+++ Given passage +++

Pronoun Reference in the Quran

From Wiki

Jump to: navigation, search

Anaphora in a text is when a referring expression (like a pronoun) refers to an antecedent entity.

For example,

وَإِذَا طَلَّقْتُمُ ٱلنِّسَآءَ فَبَلَغْنَ [أَجَلَهُنَّ الزوجة ] فَلَا [تَعْضُلُوهُنَّ الزوجة ] أَن يَنكِحْنَ أَزْوَٰجَهُنَّ إِذَا تَرَٰضَوْا۟ بَيْنَهُم بِٱلْمَعْرُوفِ

In the verse above, the feminine plural third person pronoun 'هن' refers to the noun women 'النساء'.

Note, in the above example that after the word 'women' mentioned, there were 5 instance of the pronoun هن referring to this same entity. These pronouns all co-refer to the entity. All these co-referring expressions form a chain called coreference chain.

Computationally, two tasks are popular:

  • coreference resolution: where coreference chain is found.
  • pronominal anaphora resolution: where given a pronoun, the referent is identified.

Contents

Annotating Quran with Pronoun referents

Resolving pronominal anaphora in the Qur’an leads to better understanding of the Qur’an in general and helps in various NLP applications. It happens in many instances –especially in the context of stories- that the referent is mentioned at a very early stage. When tagging such pronouns with their referents will make computational analysis much easier. Consider the example in verse 2:92:

وَلَقَدْ جَاءَكُم مُّوسَىٰ بِالْبَيِّنَاتِ
And Moses had certainly brought you clear proofs.

+++ Data provided +++

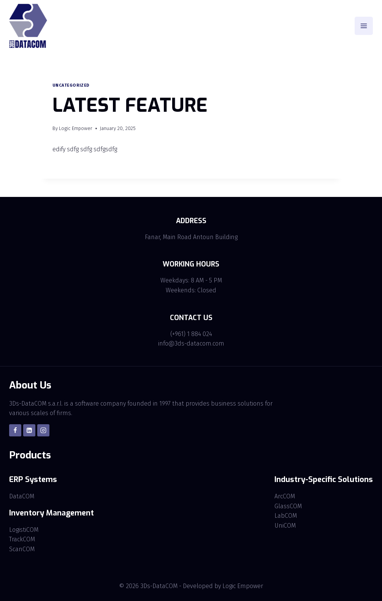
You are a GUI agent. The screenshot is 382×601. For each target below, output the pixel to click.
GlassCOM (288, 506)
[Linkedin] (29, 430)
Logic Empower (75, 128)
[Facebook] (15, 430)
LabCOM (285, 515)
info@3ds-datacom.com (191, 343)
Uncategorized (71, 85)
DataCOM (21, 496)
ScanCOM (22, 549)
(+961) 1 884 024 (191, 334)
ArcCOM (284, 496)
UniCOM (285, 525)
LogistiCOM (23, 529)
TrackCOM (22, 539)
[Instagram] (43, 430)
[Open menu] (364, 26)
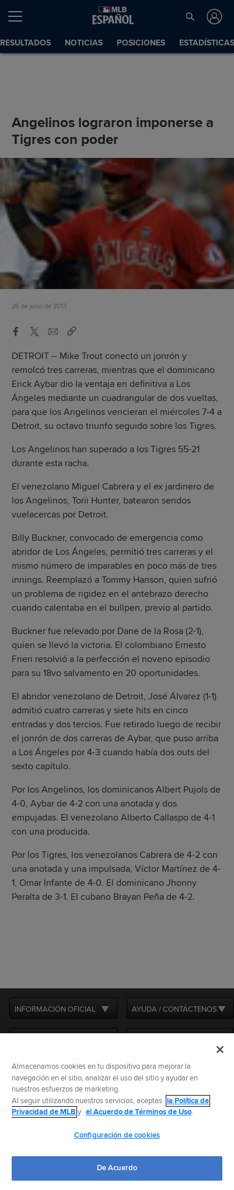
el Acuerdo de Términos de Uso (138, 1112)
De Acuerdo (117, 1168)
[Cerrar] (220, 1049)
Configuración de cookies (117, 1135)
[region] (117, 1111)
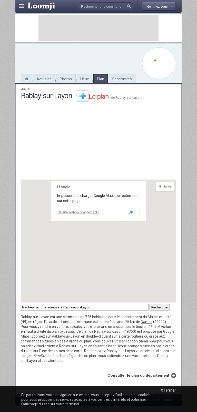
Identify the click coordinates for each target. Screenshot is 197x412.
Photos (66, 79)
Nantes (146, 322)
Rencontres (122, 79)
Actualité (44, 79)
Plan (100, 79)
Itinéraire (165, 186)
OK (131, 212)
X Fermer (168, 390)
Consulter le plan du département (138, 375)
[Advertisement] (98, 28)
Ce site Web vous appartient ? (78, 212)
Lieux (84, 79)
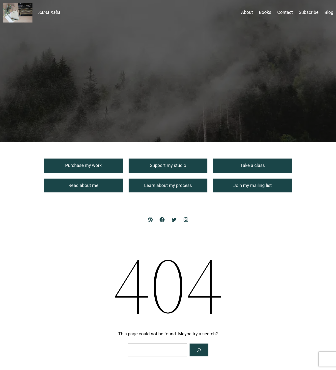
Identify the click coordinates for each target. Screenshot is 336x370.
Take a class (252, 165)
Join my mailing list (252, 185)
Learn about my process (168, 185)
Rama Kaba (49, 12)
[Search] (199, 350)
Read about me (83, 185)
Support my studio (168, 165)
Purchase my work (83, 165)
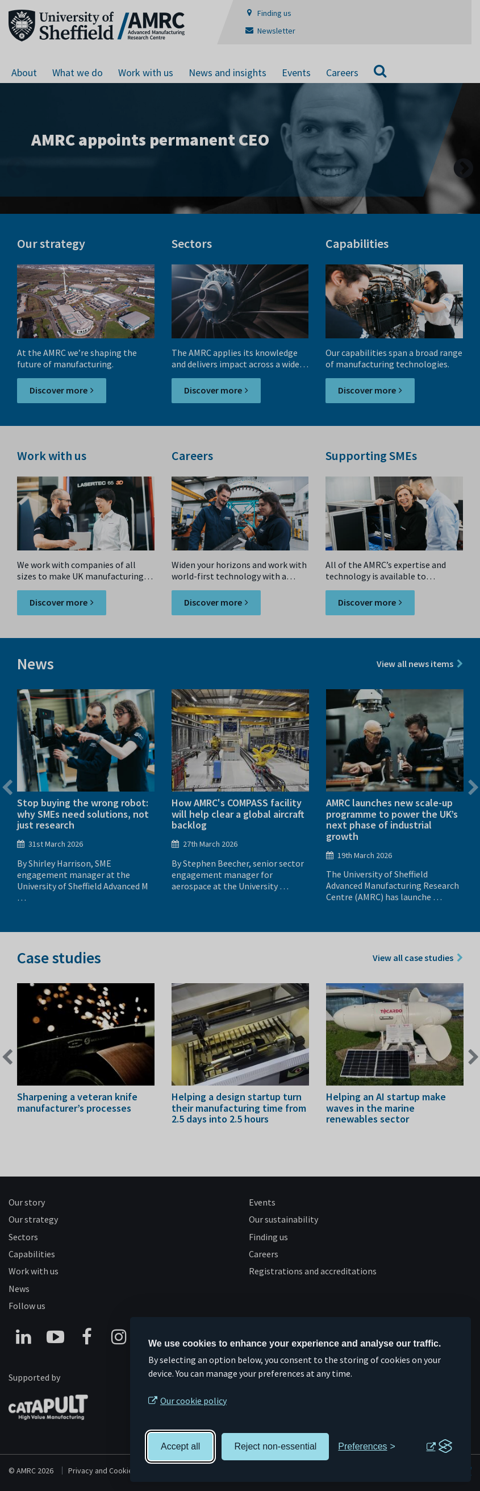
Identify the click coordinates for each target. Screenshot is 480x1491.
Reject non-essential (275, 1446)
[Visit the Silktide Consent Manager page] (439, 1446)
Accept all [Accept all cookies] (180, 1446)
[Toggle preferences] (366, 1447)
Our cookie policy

+++

§ Objectives
a. Duplicate the part of the page on pronoun reference in the Quran starting at "Anaphora in a" and ending at "called coreference chain.".
b. Write the next part of the page on pronoun reference in the Quran, picking up after its final line.

§ Responses for each task
a.
Anaphora in a text is when a referring expression (like a pronoun) refers to an antecedent entity.

For example,

وَإِذَا طَلَّقْتُمُ ٱلنِّسَآءَ فَبَلَغْنَ [أَجَلَهُنَّ الزوجة ] فَلَا [تَعْضُلُوهُنَّ الزوجة ] أَن يَنكِحْنَ أَزْوَٰجَهُنَّ إِذَا تَرَٰضَوْا۟ بَيْنَهُم بِٱلْمَعْرُوفِ

In the verse above, the feminine plural third person pronoun 'هن' refers to the noun women 'النساء'.

Note, in the above example that after the word 'women' mentioned, there were 5 instance of the pronoun هن referring to this same entity. These pronouns all co-refer to the entity. All these co-referring expressions form a chain called coreference chain.

b.
Here the pronoun ‘you’ refers to ‘the children of Israel’, but is never found nearby and the earliest reference was made 10 verses earlier in 2:83.

Moreover, as the Qur’an being the revelation of Allah to Prophet Muhammad, it is common to refer to Allah in 1st person form (both singular and plural), and refer to Prophet Muhammad as 2nd person. Examples 2:4 and 2:23 below illustrate this. Note that It has been a practice by most English translators to include 2nd person reference to Prophet Muhammad in square brackets.


وَالَّذِينَ يُؤْمِنُونَ بِمَا أُنزِلَ إِلَيْكَ وَمَا أُنزِلَ مِن قَبْلِكَ 
And who believe in what has been revealed to you, [O Muhammad], and what was revealed before you, [2:4]


وَإِن كُنتُمْ فِي رَيْبٍ مِّمَّا نَزَّلْنَا عَلَىٰ عَبْدِنَا فَأْتُوا بِسُورَةٍ مِّن مِّثْلِهِ
And if you are in doubt about what We have sent down upon Our Servant [Muhammad], then produce a surah the like thereof [2:23]

Given that Quranic style portraits abundant use of pronouns like the verse 43:37 blow, tagging these pronouns will add greatly to understanding the Quran.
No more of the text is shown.